TASK INSTRUCTIONS: Once every line below with "icon" has been counted, state the total and nothing else.

THE DATA:

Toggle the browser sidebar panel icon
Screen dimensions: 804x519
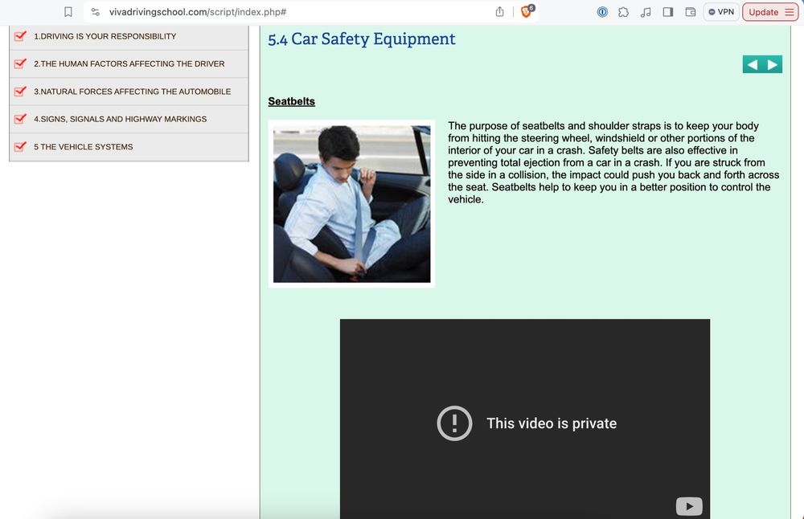(x=667, y=12)
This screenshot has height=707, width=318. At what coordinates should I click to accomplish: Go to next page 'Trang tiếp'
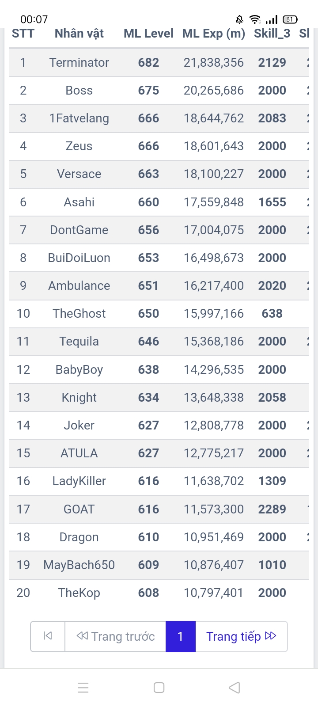[241, 636]
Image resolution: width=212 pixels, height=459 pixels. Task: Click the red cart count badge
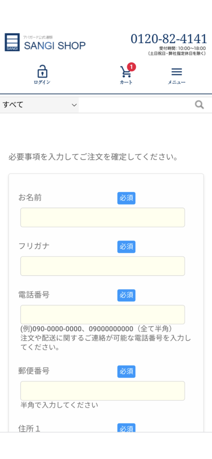pos(131,67)
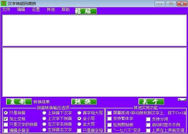188x134 pixels.
Task: Open the 帮助 menu
Action: pos(65,9)
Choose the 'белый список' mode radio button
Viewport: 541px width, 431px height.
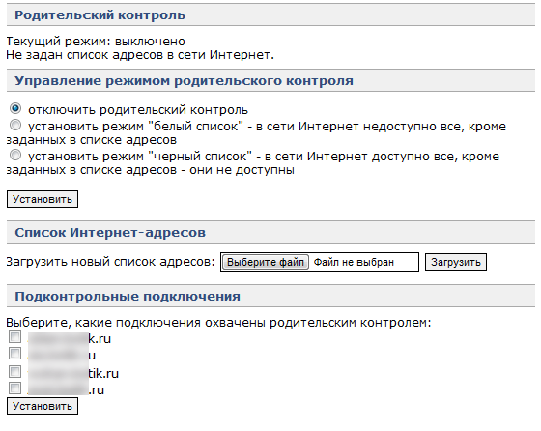tap(15, 125)
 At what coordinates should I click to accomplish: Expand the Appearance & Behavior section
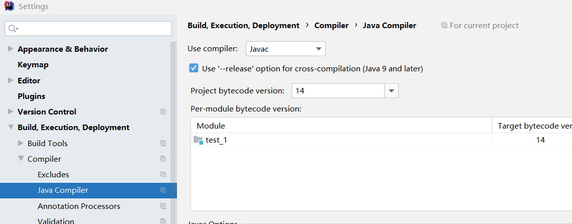11,49
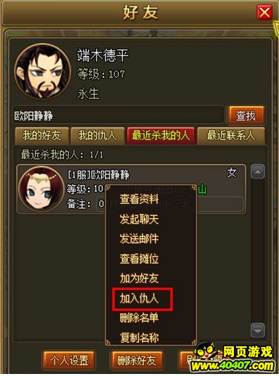Image resolution: width=279 pixels, height=376 pixels.
Task: Choose 删除名单 in context menu
Action: (x=139, y=318)
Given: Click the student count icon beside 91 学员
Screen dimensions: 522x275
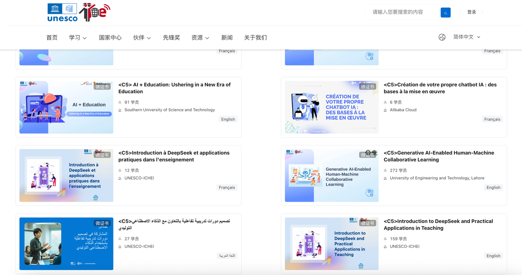Looking at the screenshot, I should (120, 102).
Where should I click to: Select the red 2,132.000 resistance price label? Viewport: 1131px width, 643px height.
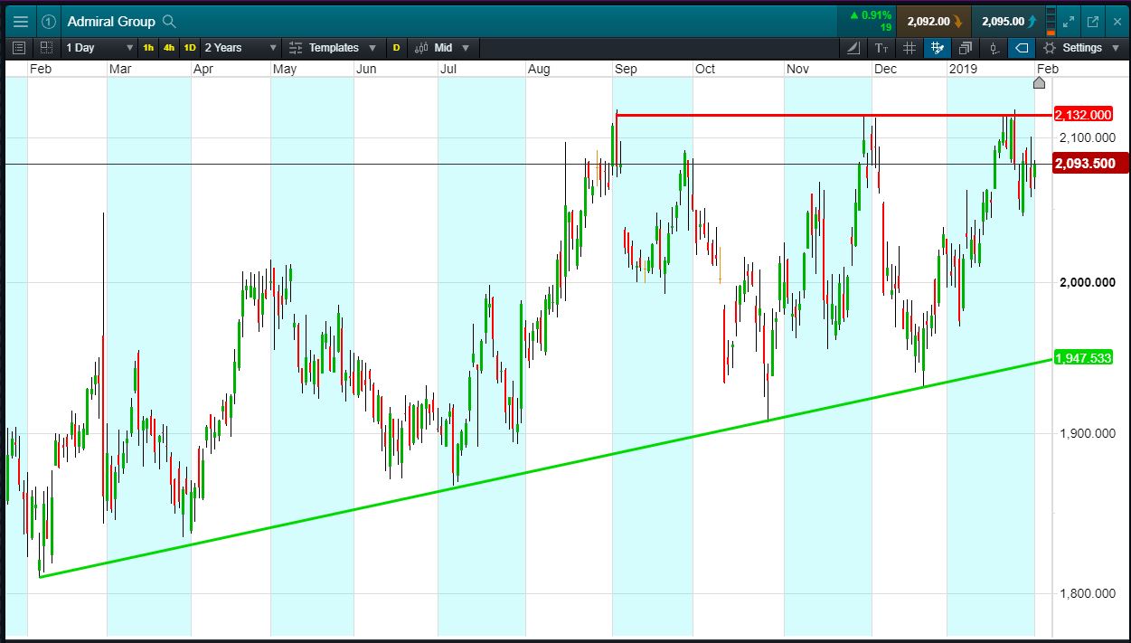tap(1083, 115)

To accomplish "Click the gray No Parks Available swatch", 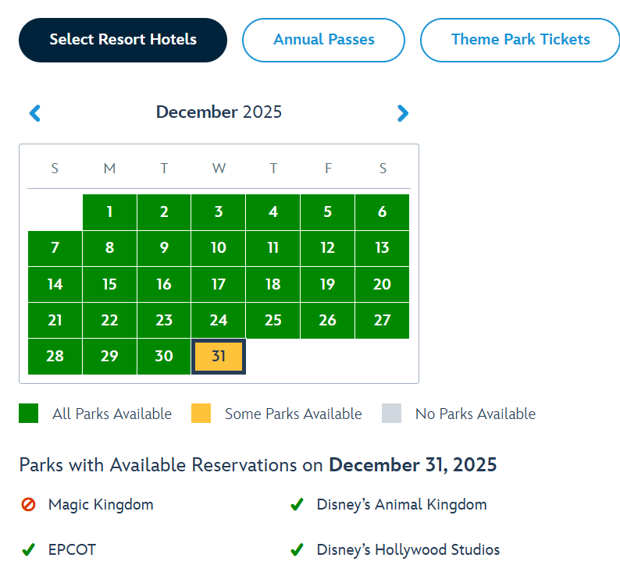I will (x=391, y=414).
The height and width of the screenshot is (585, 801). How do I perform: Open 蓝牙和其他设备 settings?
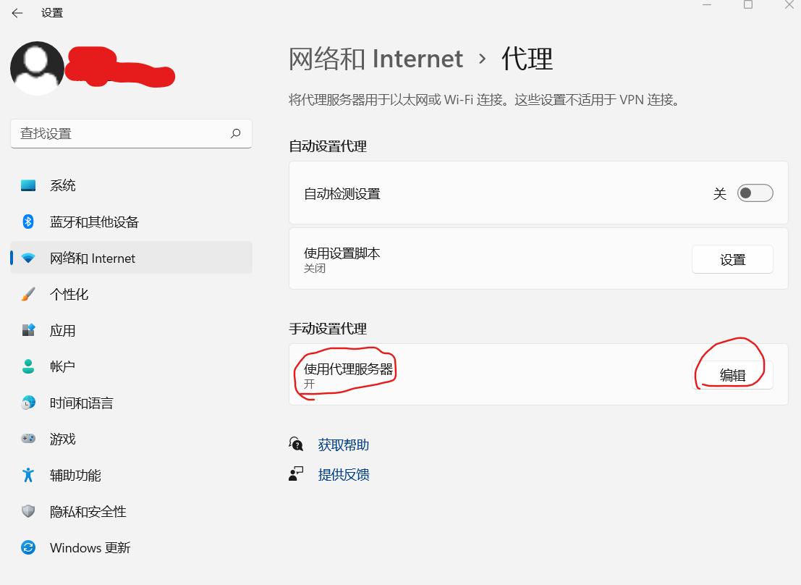94,222
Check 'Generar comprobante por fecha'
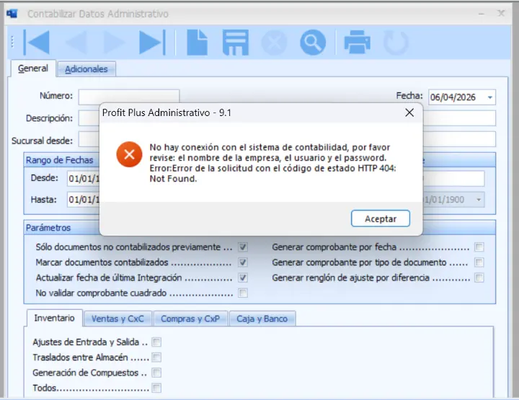This screenshot has width=519, height=400. click(x=479, y=246)
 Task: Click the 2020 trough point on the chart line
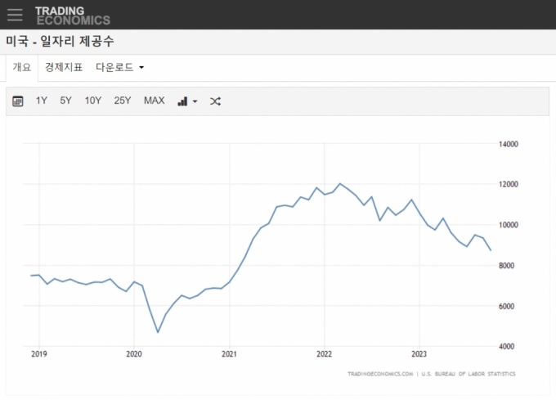[158, 332]
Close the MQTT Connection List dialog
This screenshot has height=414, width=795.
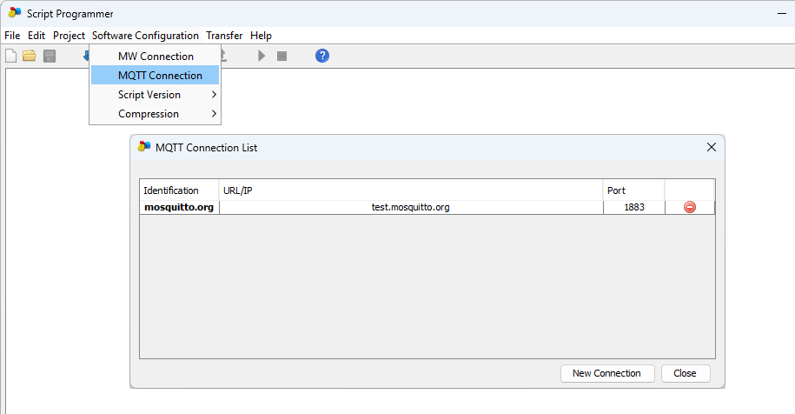coord(686,373)
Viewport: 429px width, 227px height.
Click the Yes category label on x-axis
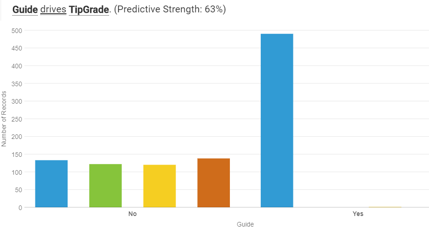[x=358, y=214]
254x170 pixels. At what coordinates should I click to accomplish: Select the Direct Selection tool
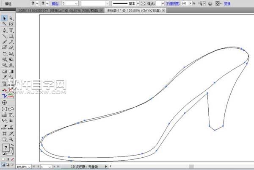[11, 19]
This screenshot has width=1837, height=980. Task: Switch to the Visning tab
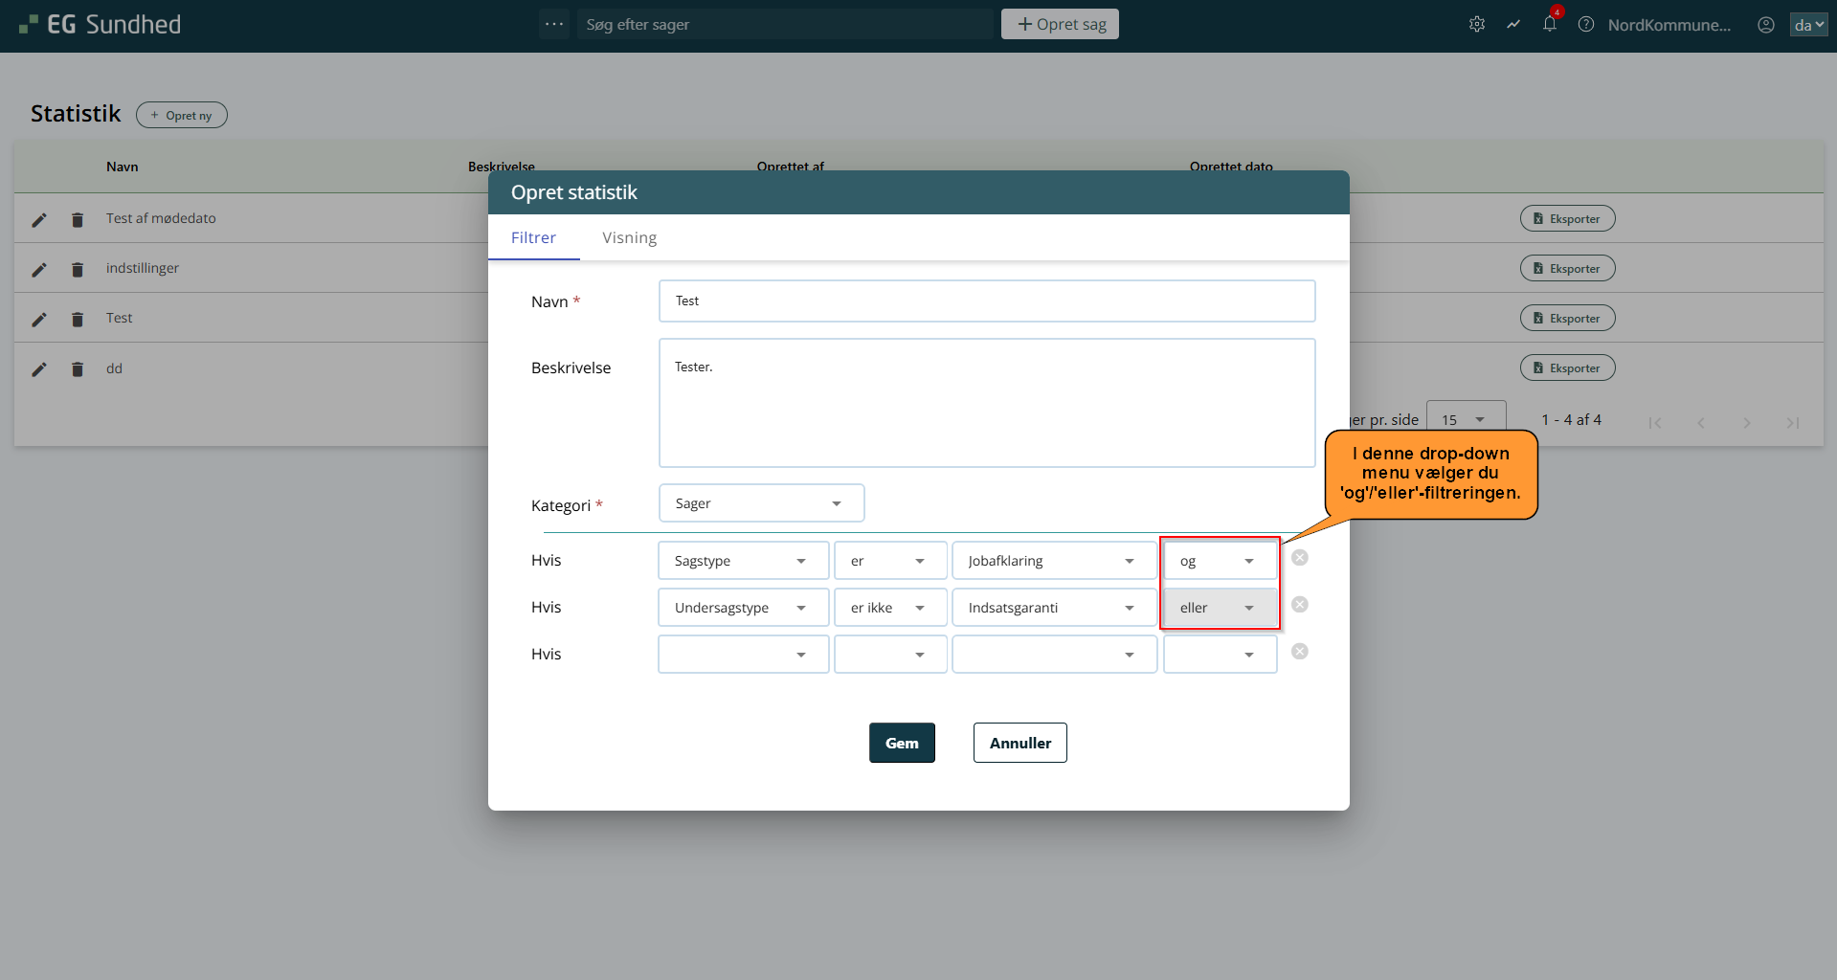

EXERCISE ANSWER: 2